The good news is that some car manufacturers are partially restarting their operations in China as of next week, as Toyota announced yesterday. However, others argue that the main problems are with second and third tier suppliers, for instance in the electronics industry. There is little visibility on these, often much smaller, companies.
Actually, even if the virus were contained some time in April, I predict that the effects on global supply chains will be visible for a long time, possibly far into 2021. The reason is that also the coronacrisis will lead to a bullwhip effect, just like other recent shocks such as Brexit, the US/China tariff war, and (with a much larger effect) the collapse of Lehman Brothers. The corona bullwhip is a complicated one to estimate. I would estimate the following effects based on current information and based on common knowledge of the bullwhip effect:
- Increases in prices for fast capacity-constrained transport modes, such as airline prices. Since many will try to obtain whatever stock is available and many flights have been canceled (belly capacity reported represents more than 50% of airfreight capacity out of China), this will lead to an increase in freight prices.

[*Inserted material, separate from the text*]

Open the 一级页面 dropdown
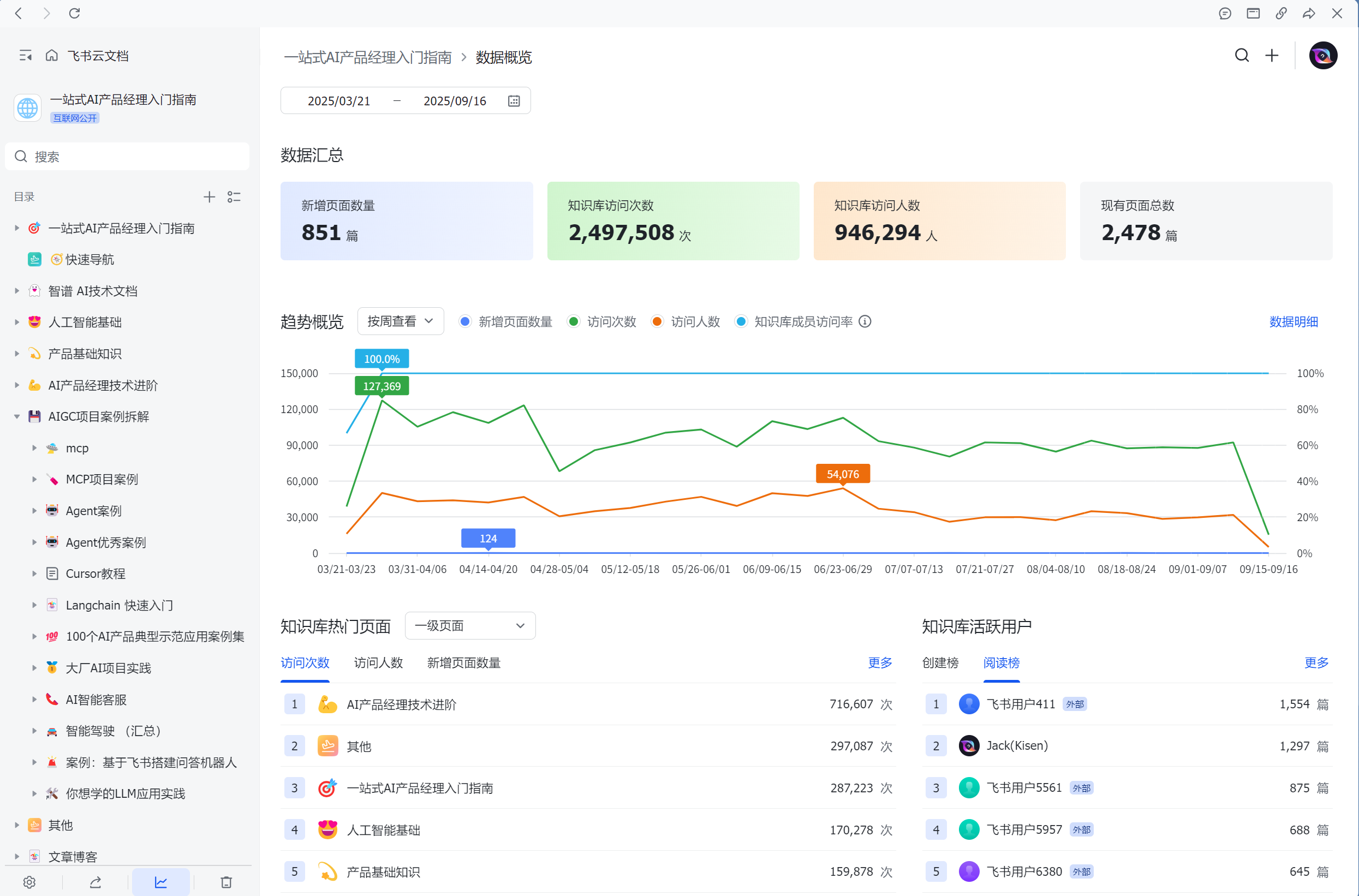Screen dimensions: 1359x896 pos(469,626)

- Inflation of orders at Chinese suppliers and their alternatives in other countries. If there is a shortage of products, companies will place more and inflated orders at alternative suppliers. If alternatives are available (which in many cases will not be at short notice), they are likely to become capacity constrained soon. This will give them an opportunity to inflate their prices, but also they may induce their (potential customers) to inflate their orders in order to secure whatever is available.
- Propagation of this effect upstream the supply chain. From bullwhip theory we know that such inflated orders in case of shortage are increasing further upstream. Hence companies that are typically upstream, such as the chemical industry, could be affected only months later but in much larger quantities.
How can this be moderated?
Bullwhip theory that the effect can be moderated by information sharing. I understand from many of my corporate relationships that it has been very difficult to get updates on the actual status of their supplies from China. Many workers in China are still off, or do home office, and it is very difficult to obtain information. If there is anything the Chinese government can do, is to encourage the companies in China to provide transparency.
If this were not possible, companies in Europe and North America should still try and share as much as possible. If this were not possible for competitive reasons, it may make sense to report this anonymously. To any of my LinkedIn contacts, I would really appreciate a LinkedIn direct message if you want to share your current status, which will help me get a better picture. Also, please make use of the invitation of Professor Sheffi to take part in his online survey on the Coronacrisis.
In conclusion
From an academic perspective, we never want to waste a good crisis for future learning. We can only hope that companies would do the same. Really embedding on dual-sourcing strategies is the only way to move forward in a world that is increasingly connected and can be disturbed more and more easily by such crises.